Surat kabar Sydney Morning Herald mengutip sumber-sumber militer melaporkan Sabtu 9 Juni 2018 dalam dua minggu terakhir, lebih dari selusin tentara SAS telah diinterogasi oleh hakim sebagai bagian dari penyelidikan yang sedang berlangsung terhadap dugaan kejahatan perang yang dilakukan resimen tersebut.
Para prajurit telah ditanyai oleh Hakim Pengadilan Tinggi New South Wales, Paul Brereton di Perth dan Sydney.
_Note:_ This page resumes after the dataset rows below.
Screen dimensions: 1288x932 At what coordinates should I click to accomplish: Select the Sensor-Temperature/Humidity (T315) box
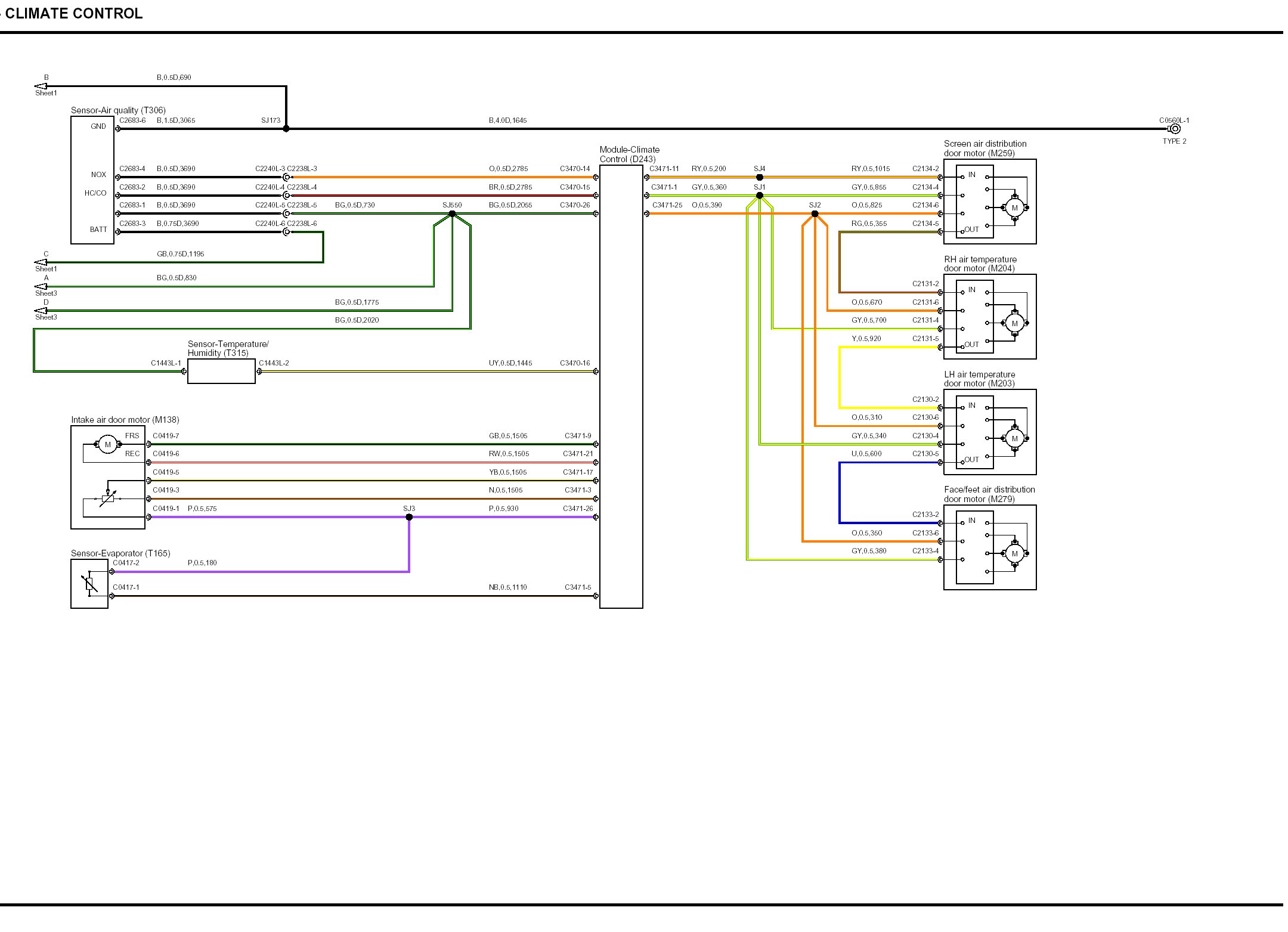(221, 371)
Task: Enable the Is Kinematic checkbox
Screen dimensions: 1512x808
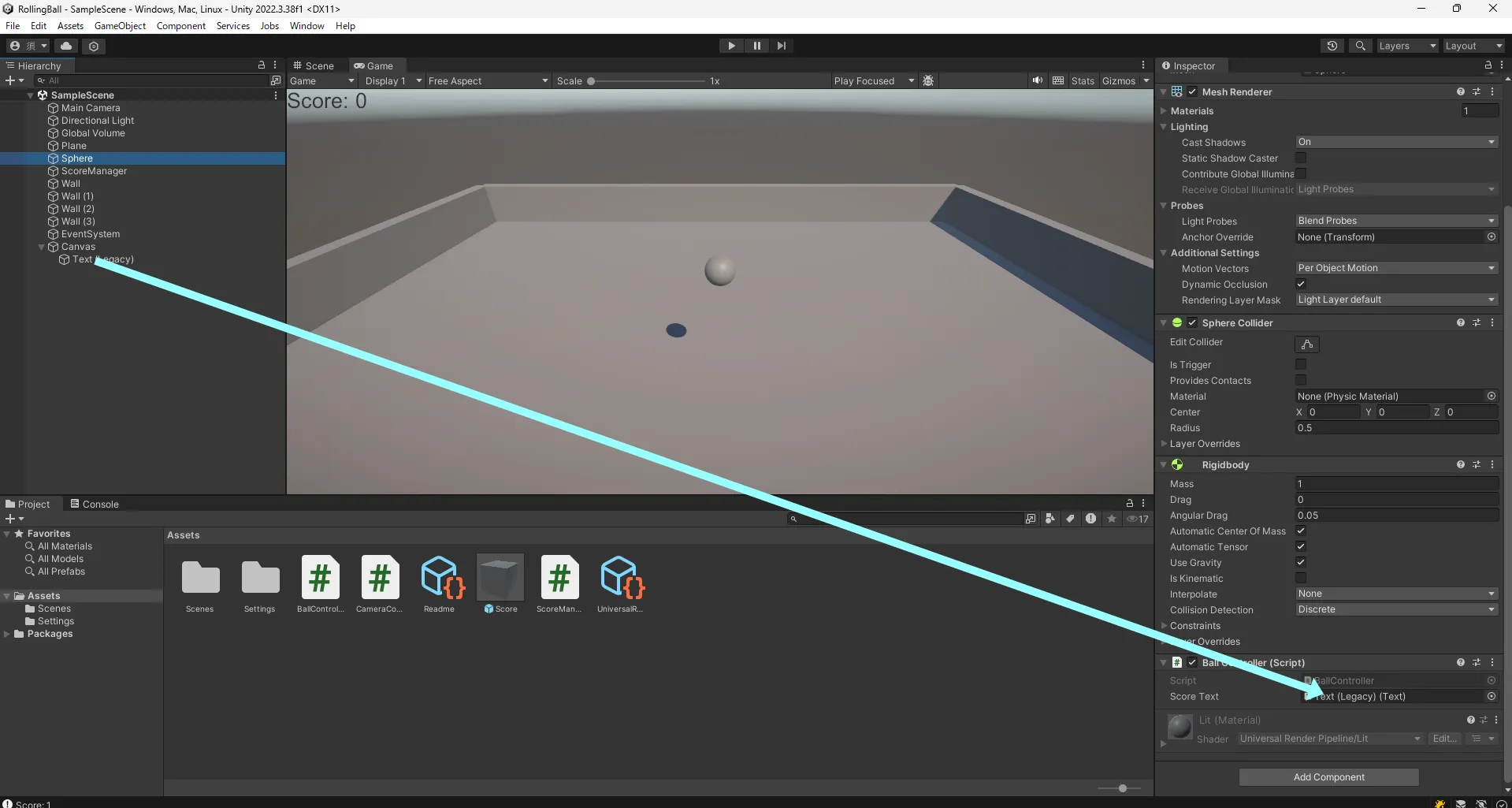Action: click(1301, 578)
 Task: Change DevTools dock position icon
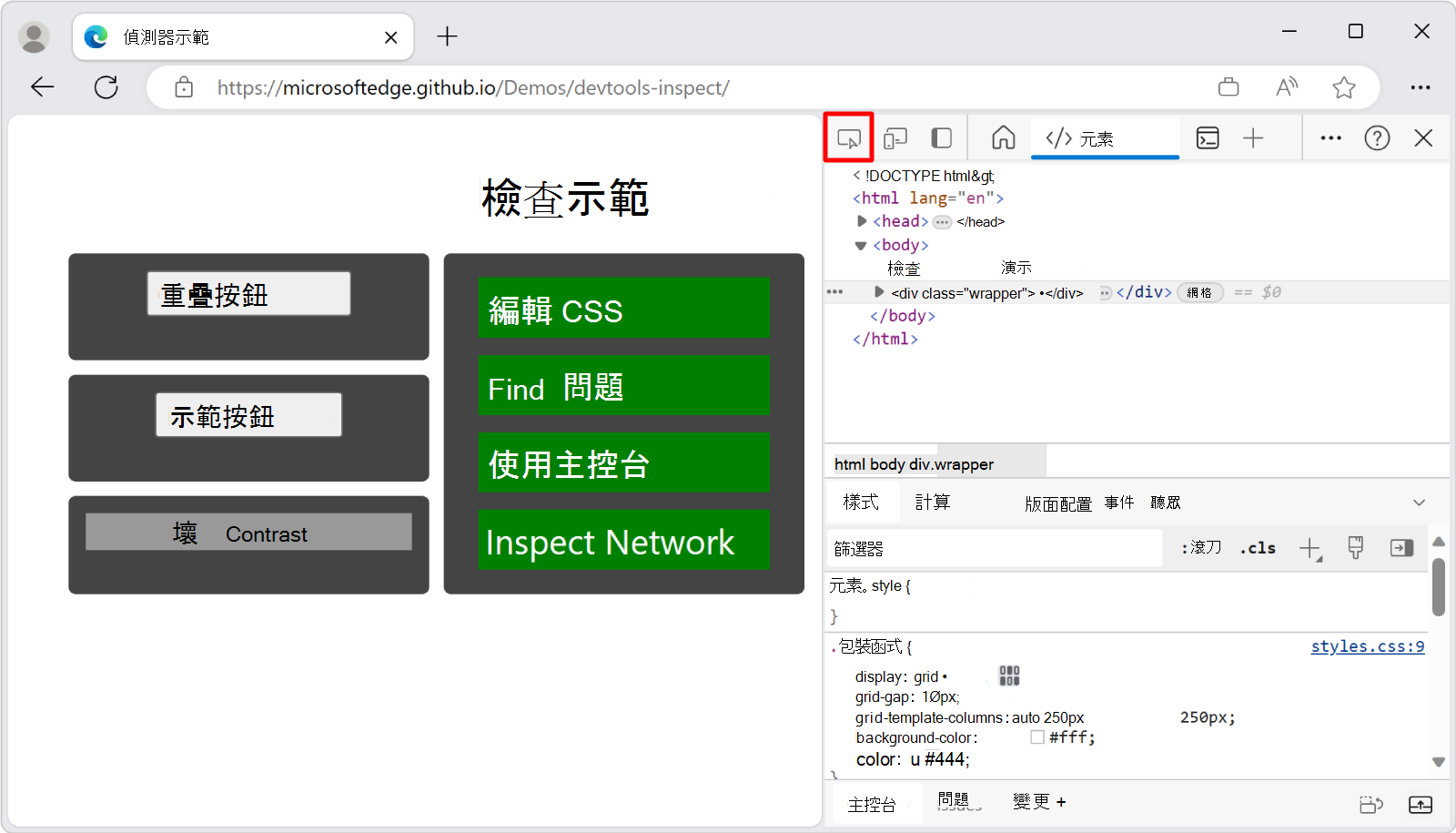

Pihak berwenang belum secara resmi merilis informasi rinci tentang penyelidikan tersebut. Namun, sumber di unit yang telah diwawancarai menggambarkan pertanyaan itu sebagai proses “melelahkan” dan berlangsung hingga lima jam.
“Saya kaget dengan hal-hal detail yang dia [Hakim Agung Paul Brereton] miliki,” kata salah satu tentara SAS kepada Sydney Morning Herald.
Dia menjelaskan bahwa dia diwawancarai tentang dugaan pelanggaran di unit di Afghanistan, dan mengatakan dia mendukung penyelidikan karena itu satu-satunya cara bagi resimen untuk bergerak maju.
Temuan penyelidikan pada tahun 2016, yang tersedia bagi publik hari ini, mengungkapkan bahwa personel militer Australia, termasuk tentara SAS, melakukan kejahatan perang selama Perang Afghanistan.
Laporan ini juga menyoroti masalah yang lebih tinggi dalam hirarki pasukan khusus Australia, mengklaim ada “kurangnya akuntabilitas sepenuhnya” dari perwira senior dan “rantai komando militer.”
Selain itu, laporan ini mengungkapkan bahwa beberapa anggota pasukan khusus Australia secara rahasia memberikan kesaksian, menyoroti “penerapan kekerasan yang tidak sah dan ilegal dalam operasi” oleh rekan-rekan mereka yang dianggap “pengabaian terhadap kehidupan dan martabat manusia.”
Hanya sebagian kecil dari laporan yang telah dirilis, dan Partai Buruh menyerukan agar seluruh dibuka untuk publik.
“Kami juga akan mencari dengan tetap tunduk pada pertimbangan keamanan nasional bahwa sebanyak mungkin laporan ini harus dibawa ke domain publik. Informasi seperti ini seharusnya tidak terungkap melalui kebocoran ke surat kabar, ” kata Juru Bicara Partai Buruh Richard Marles dalam sebuah pernyataan.
Sementara itu, Amnesty International telah menyatakan keprihatinannya yang mendalam tentang kedua laporan tersebut dan mengatakan bahwa ada banyak pertanyaan seputar tindakan militer Australia yang melanggar hukum hak asasi manusia internasional.
Kementerian Pertahanan Australia belum mengindikasikan apakah akan merilis temuan, karena terus menghadapi tekanan dari politisi oposisi dan kelompok hak asasi manusia.